Rapid Access to Unexplored Chemical Space by Ligand Scanning around a Ruthenium Center: Discovery of Potent and Selective Protein Kinase Inhibitors

An important objective for the discovery of compounds with unique biological activities is the development of methods for the synthesis of molecular scaffolds with defined three-dimensional shapes. We are currently investigating the scope of using metal complexes to accomplish this goal. In these compounds, the metal center has the role of organizing the orientation of the organic ligands, thus defining the overall shape of the molecule. A strategy is presented that allows a rapid scanning of ligands around a ruthenium center in the search for ligand spheres that are complementary in shape and functional group presentation to ATP binding sites of protein kinases. Following this approach, we have identified octahedral ruthenium complexes as potent inhibitors for the protein kinases Pim1, MSK1, and GSK3α.
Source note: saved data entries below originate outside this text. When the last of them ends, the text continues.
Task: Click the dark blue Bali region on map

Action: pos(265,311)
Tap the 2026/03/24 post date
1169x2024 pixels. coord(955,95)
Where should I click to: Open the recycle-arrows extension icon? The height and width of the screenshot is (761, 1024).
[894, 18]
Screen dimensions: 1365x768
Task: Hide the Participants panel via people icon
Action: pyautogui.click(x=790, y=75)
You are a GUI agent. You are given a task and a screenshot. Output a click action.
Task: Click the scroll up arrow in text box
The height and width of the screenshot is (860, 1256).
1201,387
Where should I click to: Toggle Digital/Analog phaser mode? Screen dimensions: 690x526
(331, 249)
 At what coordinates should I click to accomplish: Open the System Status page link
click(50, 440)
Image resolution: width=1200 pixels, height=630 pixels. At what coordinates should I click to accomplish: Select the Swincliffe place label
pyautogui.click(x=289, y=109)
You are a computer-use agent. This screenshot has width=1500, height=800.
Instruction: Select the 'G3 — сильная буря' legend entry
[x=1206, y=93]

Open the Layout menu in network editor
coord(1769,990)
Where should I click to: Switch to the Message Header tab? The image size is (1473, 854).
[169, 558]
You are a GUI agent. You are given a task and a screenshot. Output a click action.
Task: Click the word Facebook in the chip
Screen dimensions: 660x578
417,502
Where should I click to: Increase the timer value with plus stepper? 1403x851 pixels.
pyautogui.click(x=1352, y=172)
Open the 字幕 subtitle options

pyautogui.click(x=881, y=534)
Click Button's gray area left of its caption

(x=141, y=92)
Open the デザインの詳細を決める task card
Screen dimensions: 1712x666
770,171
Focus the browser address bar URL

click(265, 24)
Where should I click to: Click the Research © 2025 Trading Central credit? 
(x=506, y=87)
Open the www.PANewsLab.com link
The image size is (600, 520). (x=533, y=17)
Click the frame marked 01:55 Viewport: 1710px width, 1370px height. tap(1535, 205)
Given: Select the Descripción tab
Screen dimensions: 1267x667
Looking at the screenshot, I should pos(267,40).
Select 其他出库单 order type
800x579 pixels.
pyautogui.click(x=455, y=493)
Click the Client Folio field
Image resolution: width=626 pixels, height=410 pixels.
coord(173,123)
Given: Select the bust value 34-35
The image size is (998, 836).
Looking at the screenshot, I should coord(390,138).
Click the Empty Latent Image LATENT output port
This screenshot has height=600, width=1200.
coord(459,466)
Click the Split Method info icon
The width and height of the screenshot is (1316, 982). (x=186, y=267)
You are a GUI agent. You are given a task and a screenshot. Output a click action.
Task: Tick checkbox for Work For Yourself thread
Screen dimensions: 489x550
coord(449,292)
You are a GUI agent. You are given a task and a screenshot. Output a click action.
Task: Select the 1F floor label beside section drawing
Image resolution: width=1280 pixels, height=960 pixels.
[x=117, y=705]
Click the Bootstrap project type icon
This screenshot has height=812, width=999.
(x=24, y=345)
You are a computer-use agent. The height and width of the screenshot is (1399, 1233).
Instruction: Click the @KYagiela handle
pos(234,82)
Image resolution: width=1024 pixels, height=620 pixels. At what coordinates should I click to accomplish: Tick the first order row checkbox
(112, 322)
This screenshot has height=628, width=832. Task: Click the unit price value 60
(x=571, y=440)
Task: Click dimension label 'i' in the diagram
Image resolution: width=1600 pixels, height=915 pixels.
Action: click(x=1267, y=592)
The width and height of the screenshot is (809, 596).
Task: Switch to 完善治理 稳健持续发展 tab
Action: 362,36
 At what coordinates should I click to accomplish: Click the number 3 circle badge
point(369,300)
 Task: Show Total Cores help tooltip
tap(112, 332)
发现具备独特生物活性的化合物，其重要目标之一是开发可合成具有确定三维结构的分子骨架（molecular scaffolds）的方法。目前我们正探究利用金属配合物（metal complexes）达成该目标的适用范畴。在这类化合物中，金属中心承担着调控有机配体（organic ligands）取向的功能，进而确定分子的整体空间构象。本文提出一种策略，可实现围绕钌中心（ruthenium center）对配体的快速筛选，以寻找在空间构象与官能团排布上与蛋白激酶（protein kinases）的腺苷三磷酸（ATP）结合位点互补的配体球（ligand spheres）。通过该策略，我们已筛选出八面体钌配合物（octahedral ruthenium complexes），其可作为蛋白激酶Pim1、MSK1及GSK3α的强效抑制剂。